Las recientes imágenes televisadas de las muchedumbres de indignados ciudadanos de Gaza acercándose el pasado viernes a la frontera con Israel, guarnecida por el ejército reforzado por un centenar de francotiradores autorizados a disparar sin contemplaciones, no pueden dejar impasible a quien observe tan escalofriante situación.
Y es que las armas israelíes no eran solo disuasorias: escupieron fuego y allí mismo murieron 15 palestinos, uno de ellos tiroteado por la espalda cuando huía, en una espectacular secuencia televisada en todo el mundo. Otros 750 palestinos sufrieron heridas de bala (dos fallecieron poco después) y todos contemplamos atónitos lo que el presidente israelí Netanyahu justificó como “la defensa de las fronteras nacionales” mientras que otro presidente de la misma región, el turco Erdogan, calificaba de terrorista a su colega y de “Estado terrorista” a Israel.
Pero la pregunta que debe plantearse no es saber por qué los palestinos mueren ametrallados mientras se mueven libremente por su propio territorio sin cruzar la frontera que les separa de Israel. Esto es una anomalía más de las muchas a las que nos tiene acostumbrados el ya de por sí “anómalo Estado” de Israel. Los controles de carreteras, los muros de separación, la expansión de los asentamientos ilegales y las expulsiones de la población local, la perpetua ocupación militar de Cisjordania, etc., son simples muestras de un Estado que vive en una situación tan anómala como anómalas fueron las circunstancias que lo hicieron nacer hace 70 años.
Lo que hay que preguntarse es qué es lo que mueve a tantas personas a arriesgar su vida de modo casi suicida; cuál es su grado de desesperación, cómo puede ser su vida cotidiana en la Gaza permanentemente bloqueada y asfixiada. Cómo pueden sobrevivir casi dos millones de personas, con una de las más altas densidades de población de todo el mundo, rodeadas por una alambrada en tierra y una zona costera de acceso vigilado. Un territorio donde escasea el agua potable, apenas existen recursos sanitarios, abunda el desempleo e Israel controla todo lo que en él entra y sale por tierra, mar o aire.

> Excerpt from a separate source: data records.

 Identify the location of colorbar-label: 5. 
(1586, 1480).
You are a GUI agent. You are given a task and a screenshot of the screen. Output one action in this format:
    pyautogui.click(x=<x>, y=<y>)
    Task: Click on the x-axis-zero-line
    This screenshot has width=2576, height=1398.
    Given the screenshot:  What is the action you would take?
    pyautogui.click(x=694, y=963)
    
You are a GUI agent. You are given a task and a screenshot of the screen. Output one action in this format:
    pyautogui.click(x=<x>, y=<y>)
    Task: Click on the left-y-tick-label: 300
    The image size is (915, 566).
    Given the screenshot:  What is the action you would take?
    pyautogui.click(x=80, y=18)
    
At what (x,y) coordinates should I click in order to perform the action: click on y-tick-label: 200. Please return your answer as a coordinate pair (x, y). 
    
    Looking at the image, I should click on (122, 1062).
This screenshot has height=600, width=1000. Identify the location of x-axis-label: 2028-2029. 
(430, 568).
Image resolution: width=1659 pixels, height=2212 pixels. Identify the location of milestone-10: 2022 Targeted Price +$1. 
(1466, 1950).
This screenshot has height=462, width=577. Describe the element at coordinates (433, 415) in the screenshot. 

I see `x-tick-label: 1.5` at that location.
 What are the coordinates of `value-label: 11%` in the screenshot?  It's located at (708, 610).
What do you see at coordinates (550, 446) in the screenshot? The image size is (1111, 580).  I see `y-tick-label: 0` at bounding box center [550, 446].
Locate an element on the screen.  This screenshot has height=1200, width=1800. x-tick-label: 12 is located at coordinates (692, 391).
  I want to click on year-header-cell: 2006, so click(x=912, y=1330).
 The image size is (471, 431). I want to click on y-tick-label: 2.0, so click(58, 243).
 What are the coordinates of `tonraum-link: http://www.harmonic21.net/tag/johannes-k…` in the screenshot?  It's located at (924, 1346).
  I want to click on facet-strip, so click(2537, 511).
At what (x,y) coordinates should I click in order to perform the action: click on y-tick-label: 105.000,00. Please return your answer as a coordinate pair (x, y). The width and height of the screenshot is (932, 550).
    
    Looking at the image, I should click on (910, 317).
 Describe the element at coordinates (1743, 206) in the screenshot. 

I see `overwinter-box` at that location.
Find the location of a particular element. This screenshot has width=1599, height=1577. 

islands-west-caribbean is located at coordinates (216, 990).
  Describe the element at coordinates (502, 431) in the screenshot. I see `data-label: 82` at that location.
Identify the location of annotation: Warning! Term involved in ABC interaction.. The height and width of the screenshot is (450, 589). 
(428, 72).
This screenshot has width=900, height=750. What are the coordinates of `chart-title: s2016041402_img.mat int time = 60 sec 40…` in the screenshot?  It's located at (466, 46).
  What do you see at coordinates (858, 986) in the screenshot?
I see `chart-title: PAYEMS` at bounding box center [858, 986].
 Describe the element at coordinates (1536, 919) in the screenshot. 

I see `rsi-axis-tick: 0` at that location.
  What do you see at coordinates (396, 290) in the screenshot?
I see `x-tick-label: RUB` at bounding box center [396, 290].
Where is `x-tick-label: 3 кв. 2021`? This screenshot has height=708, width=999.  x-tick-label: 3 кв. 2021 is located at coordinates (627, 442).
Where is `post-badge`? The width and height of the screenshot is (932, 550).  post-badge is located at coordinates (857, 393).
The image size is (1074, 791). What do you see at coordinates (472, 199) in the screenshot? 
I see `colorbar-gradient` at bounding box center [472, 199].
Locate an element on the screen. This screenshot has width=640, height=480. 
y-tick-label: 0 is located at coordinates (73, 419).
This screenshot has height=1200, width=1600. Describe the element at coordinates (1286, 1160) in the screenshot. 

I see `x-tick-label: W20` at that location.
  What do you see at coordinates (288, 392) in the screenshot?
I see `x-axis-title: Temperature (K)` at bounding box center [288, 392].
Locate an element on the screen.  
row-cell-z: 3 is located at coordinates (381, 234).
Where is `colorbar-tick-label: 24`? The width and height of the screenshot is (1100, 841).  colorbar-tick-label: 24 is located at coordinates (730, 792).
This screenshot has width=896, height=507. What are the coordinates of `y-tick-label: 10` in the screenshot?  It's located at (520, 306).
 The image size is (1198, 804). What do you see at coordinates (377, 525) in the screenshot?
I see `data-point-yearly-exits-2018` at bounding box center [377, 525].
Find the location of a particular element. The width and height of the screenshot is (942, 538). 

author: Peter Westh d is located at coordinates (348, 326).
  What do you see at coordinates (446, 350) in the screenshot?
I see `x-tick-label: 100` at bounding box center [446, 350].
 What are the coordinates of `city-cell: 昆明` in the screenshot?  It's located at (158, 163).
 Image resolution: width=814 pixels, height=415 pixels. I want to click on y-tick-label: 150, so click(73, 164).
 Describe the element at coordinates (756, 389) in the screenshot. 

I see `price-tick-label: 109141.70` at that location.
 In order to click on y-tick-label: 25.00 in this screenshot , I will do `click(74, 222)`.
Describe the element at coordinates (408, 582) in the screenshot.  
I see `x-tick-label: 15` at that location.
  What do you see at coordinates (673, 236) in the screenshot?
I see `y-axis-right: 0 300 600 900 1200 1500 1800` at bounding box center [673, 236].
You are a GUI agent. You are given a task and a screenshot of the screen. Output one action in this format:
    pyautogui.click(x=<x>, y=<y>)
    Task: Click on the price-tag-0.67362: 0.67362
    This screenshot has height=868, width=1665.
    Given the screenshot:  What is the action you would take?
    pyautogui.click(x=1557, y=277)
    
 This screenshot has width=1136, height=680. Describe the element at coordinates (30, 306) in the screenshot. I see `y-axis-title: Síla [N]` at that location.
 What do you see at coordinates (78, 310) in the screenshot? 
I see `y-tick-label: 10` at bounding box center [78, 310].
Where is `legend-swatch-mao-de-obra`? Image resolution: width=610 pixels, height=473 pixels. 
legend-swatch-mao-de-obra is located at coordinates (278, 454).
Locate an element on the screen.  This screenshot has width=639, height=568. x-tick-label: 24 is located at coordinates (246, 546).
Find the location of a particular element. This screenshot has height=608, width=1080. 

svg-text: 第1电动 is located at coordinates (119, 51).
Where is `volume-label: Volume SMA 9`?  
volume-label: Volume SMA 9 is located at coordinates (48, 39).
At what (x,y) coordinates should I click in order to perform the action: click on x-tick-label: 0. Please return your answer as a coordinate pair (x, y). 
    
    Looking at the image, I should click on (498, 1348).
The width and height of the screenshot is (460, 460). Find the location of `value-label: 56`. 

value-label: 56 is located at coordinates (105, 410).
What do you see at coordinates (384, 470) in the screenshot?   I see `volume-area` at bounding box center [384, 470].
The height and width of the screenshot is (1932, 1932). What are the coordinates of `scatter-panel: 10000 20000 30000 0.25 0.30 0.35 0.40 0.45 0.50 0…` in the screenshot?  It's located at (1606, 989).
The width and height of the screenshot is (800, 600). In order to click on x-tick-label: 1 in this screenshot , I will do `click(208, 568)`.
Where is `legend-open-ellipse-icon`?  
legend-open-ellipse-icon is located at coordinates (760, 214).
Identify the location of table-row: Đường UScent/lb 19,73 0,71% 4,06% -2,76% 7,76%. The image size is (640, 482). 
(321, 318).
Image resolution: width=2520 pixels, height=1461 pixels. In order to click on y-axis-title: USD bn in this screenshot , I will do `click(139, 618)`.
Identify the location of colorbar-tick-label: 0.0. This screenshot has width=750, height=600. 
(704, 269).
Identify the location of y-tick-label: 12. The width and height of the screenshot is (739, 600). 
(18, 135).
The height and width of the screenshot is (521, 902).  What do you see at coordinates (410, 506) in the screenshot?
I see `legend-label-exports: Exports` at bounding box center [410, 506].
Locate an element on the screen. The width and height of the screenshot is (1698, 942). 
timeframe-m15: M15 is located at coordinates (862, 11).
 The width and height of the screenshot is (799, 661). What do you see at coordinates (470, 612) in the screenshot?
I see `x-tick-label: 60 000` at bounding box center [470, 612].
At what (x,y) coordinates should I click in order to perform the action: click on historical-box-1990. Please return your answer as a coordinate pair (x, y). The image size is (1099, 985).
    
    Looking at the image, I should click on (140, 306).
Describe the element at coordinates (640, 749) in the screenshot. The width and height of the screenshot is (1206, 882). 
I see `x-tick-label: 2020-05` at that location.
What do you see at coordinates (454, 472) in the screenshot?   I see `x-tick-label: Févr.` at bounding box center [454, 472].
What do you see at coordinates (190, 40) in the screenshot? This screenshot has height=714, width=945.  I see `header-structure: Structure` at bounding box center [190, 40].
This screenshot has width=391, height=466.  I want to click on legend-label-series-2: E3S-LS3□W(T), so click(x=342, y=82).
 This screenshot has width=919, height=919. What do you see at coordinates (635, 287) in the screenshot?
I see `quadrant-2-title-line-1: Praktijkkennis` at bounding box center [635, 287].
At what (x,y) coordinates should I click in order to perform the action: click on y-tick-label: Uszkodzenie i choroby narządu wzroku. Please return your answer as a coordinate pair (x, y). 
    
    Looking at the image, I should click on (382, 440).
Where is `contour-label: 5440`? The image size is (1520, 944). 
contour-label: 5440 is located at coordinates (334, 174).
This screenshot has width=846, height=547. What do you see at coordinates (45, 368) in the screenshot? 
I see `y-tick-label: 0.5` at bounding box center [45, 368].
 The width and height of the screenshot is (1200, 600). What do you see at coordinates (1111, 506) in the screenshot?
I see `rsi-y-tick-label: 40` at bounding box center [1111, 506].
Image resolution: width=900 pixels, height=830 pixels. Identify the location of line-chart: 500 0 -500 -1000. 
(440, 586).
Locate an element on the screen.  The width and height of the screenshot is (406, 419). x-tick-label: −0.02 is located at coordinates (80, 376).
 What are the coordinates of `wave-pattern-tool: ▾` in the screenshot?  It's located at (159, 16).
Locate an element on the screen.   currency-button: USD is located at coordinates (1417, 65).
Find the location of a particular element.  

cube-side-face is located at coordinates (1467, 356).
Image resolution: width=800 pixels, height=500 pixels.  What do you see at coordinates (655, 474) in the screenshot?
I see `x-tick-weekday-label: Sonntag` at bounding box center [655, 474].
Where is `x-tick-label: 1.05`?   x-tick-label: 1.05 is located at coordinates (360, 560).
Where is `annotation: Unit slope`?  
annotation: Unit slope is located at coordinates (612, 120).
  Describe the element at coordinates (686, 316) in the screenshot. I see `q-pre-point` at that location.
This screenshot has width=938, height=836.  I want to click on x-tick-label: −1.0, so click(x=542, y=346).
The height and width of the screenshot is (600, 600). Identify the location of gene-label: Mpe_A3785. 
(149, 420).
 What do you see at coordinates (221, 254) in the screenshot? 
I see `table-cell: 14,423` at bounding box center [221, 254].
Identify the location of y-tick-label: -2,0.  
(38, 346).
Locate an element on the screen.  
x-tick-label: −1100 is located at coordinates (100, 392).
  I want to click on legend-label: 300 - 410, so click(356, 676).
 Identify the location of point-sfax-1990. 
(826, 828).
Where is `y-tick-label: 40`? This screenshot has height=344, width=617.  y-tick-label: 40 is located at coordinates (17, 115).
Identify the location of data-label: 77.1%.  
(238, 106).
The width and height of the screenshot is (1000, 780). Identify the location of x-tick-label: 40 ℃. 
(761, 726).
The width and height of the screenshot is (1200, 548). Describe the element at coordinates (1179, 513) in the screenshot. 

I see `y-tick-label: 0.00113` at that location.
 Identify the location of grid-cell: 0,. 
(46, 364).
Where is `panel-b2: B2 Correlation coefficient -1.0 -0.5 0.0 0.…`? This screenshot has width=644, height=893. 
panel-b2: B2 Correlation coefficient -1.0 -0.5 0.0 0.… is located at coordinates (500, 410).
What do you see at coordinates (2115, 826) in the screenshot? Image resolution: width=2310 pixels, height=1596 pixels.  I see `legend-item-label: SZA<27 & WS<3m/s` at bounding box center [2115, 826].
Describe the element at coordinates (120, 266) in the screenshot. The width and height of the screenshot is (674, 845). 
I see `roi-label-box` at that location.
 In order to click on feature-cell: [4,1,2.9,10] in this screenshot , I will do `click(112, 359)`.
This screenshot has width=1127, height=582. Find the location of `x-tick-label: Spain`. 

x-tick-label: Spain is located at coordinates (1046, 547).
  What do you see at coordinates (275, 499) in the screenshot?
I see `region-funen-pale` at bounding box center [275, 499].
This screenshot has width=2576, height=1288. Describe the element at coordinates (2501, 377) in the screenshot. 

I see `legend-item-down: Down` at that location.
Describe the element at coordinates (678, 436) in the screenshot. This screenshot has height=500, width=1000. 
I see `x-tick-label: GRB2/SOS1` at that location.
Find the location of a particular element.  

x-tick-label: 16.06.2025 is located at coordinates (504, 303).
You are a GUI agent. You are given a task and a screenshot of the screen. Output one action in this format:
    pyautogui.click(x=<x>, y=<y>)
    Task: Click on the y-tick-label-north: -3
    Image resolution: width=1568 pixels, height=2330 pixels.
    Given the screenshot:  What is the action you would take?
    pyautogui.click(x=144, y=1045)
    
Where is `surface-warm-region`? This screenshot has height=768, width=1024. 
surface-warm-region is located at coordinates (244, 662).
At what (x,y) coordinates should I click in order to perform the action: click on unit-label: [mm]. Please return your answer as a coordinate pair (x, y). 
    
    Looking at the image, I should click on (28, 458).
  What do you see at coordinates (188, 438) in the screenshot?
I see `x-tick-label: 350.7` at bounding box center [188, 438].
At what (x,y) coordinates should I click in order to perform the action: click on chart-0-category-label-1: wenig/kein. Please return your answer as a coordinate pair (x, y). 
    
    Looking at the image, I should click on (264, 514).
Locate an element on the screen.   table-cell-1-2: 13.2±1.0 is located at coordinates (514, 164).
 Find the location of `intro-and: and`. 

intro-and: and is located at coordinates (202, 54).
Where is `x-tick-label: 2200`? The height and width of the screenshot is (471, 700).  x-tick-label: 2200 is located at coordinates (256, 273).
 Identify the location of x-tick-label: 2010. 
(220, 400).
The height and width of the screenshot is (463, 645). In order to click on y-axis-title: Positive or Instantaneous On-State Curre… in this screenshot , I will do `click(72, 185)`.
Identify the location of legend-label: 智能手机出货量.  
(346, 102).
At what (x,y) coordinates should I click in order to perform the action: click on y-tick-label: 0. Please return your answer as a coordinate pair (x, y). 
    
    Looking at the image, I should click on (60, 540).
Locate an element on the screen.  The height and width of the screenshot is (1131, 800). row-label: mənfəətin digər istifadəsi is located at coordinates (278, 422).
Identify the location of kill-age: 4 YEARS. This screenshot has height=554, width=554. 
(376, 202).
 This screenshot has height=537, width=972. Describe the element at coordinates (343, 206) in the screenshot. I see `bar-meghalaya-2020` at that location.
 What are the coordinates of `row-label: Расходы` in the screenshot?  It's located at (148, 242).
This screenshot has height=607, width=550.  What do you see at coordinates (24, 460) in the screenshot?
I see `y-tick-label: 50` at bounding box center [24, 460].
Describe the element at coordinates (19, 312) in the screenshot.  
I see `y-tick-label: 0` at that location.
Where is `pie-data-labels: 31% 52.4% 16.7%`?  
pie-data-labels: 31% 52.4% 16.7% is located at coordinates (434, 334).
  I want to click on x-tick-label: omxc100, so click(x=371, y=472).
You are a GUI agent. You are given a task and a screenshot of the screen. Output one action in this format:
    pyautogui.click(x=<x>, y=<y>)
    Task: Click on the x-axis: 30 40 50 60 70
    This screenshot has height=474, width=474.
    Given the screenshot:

Por mucho que se intente atribuir a Hamás la organización de la protesta que produjo tal derramamiento de sangre, ante los ojos del mundo la acción del ejército israelí envuelve al Gobierno de Netanyahu en un manto de barbarie del que habrá de librarse para atenuar el negativo impacto de un Estado militarizado y racista al que la comunidad internacional se ve obligada a contener y moderar.
La resolución del conflicto palestino sigue pendiente. La diplomacia israelí parece satisfecha con la idea de mantener el statu quo indefinidamente. Esto pondría a Hamás en una situación ventajosa si fuese capaz de abandonar el terrorismo duro y explotar la situación de víctima que busca pacíficamente una solución a la ocupación territorial y a la expulsión del pueblo palestino de sus hogares ancestrales.
Netanyahu desea el apoyo de Trump, cuyo reconocimiento de Jerusalén como capital de Israel fue visto por aquél como un acto amistoso. Pero la amistad de Trump puede ser un arma de doble filo, un peligro en ciernes. Cuanto más apoye EE.UU. las acciones impopulares del Gobierno israelí, más fácil le será a la opinión pública internacional poner a ambos Gobiernos al mismo nivel y menores serán las expectativas de que Israel pueda beneficiarse del decadente y deteriorado prestigio de la Casa Blanca. Y esto si Trump no sorprende al mundo con uno más de sus bruscos cambios de rumbo, fruto de su personal y atrabiliario modo de asumir la política exterior de EE.UU.
Mientras tanto, las invocaciones paralelas del Secretario General de la ONU y de la Unión Europea para investigar lo ocurrido en Gaza el pasado viernes serán meros brindis al sol; el pueblo palestino seguirá acumulando nuevos sentimientos de odio y venganza e Israel continuará basando su seguridad en la fuerza de las armas. ¡Nada nuevo bajo el sol!